I would like to generate a joint distribution of random variables $X$ and $Y$ from a multivariate normal distribution with mean zero and symmetric covariance matrix. However, each generated $x_i$ and $y_i$ needs to be constrained by a mean, $z_i$, that was previously generated from a normal distribution with the same variance as $X$ and $Y$. For each sample generated, how do I condition on $z_i$ to sample $x_i$ and $y_i$, while maintaining the desired covariance matrix for the joint distribution of $X$ and $Y$?
Here is an example: Let's say I ultimately want a multivariate normal distribution of $X$ and $Y$ with: $ \mu = \left(\matrix{0 \\ 0}\right)$ and $\Sigma = \left(\matrix{\sigma_{11} & \sigma_{12} \\ \sigma_{21} & \sigma_{22}}\right)$, where $\sigma_{11}=\sigma_{22}$. I have sampled $Z$ from normal distribution: $Z \sim \mathcal{N}(0,\sigma_{11})$. For each $z_i$, I want to sample $x_i$ and $y_i$ such that they have mean $z_i$, but overall will have a covariance matrix $\Sigma$ just described.
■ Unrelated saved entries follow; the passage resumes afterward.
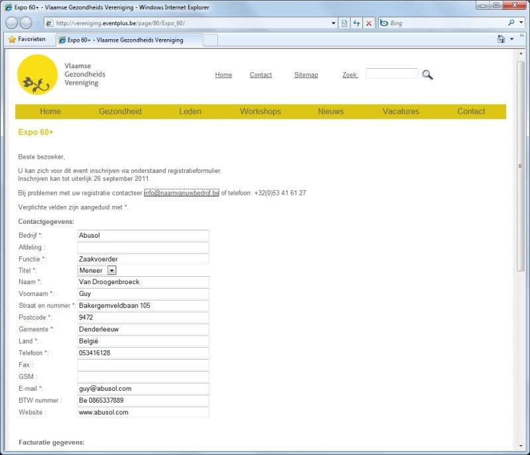Open the address bar URL history dropdown

click(333, 23)
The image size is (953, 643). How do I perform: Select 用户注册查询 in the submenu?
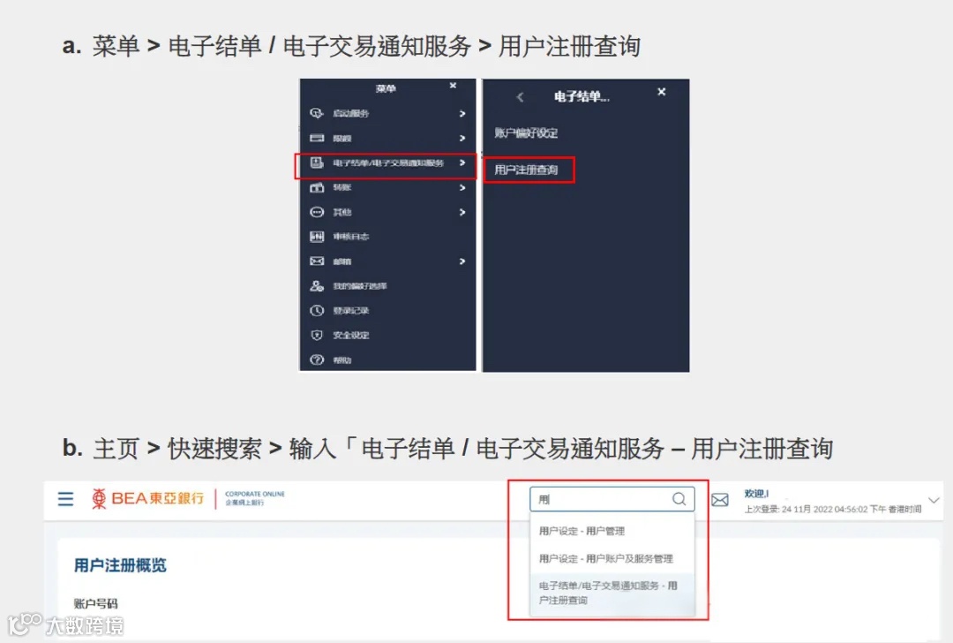[526, 170]
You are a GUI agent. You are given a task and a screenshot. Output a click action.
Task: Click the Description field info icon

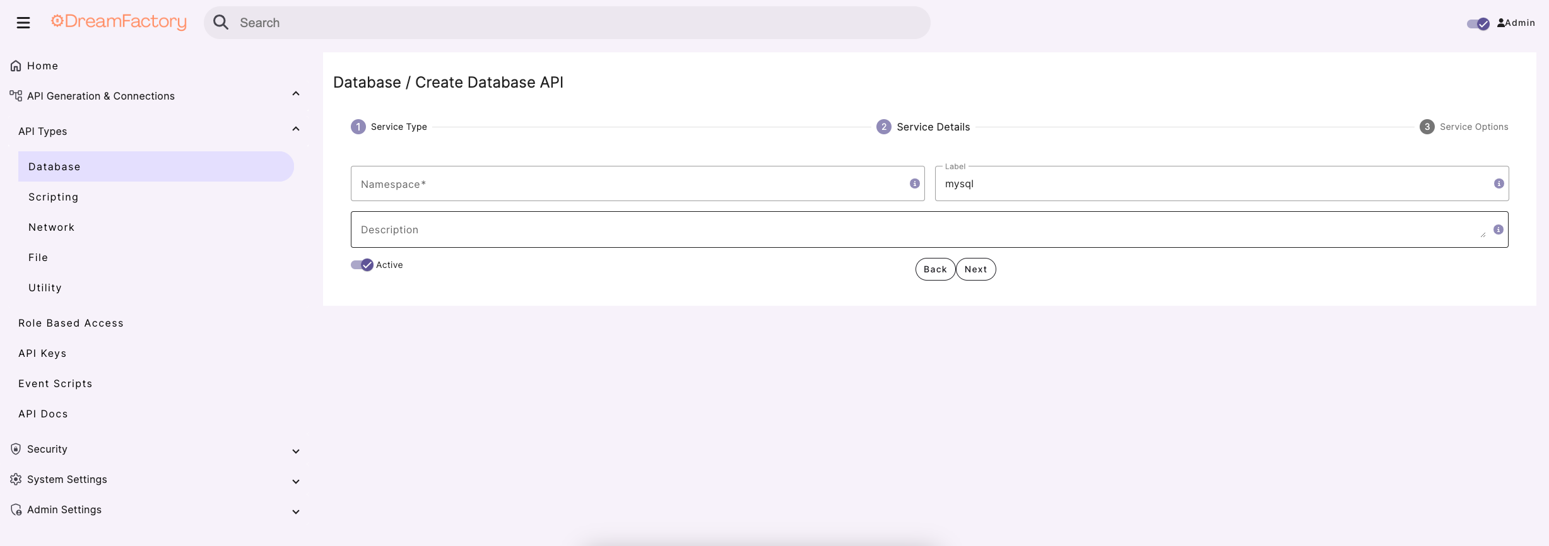point(1498,229)
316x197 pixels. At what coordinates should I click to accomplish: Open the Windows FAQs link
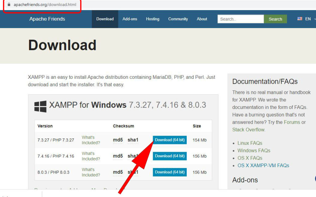[254, 151]
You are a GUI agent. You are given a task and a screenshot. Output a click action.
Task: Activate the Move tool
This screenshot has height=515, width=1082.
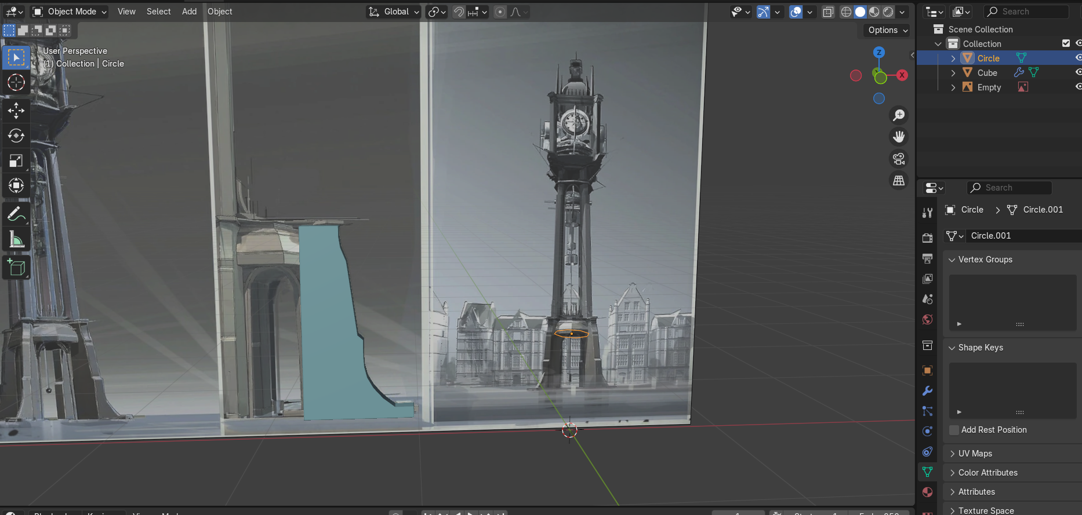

I think I can sample each $x_i$ and $y_i$ independently from a normal distribution with mean $z_i$, but I'm not sure what the variance should be. I have found a distribution to sample one value conditional on knowing the other that it covaries with, but I believe that's different from what I'm trying to do here. Thank you in advance for helping me identify the right distribution around each $z_i$!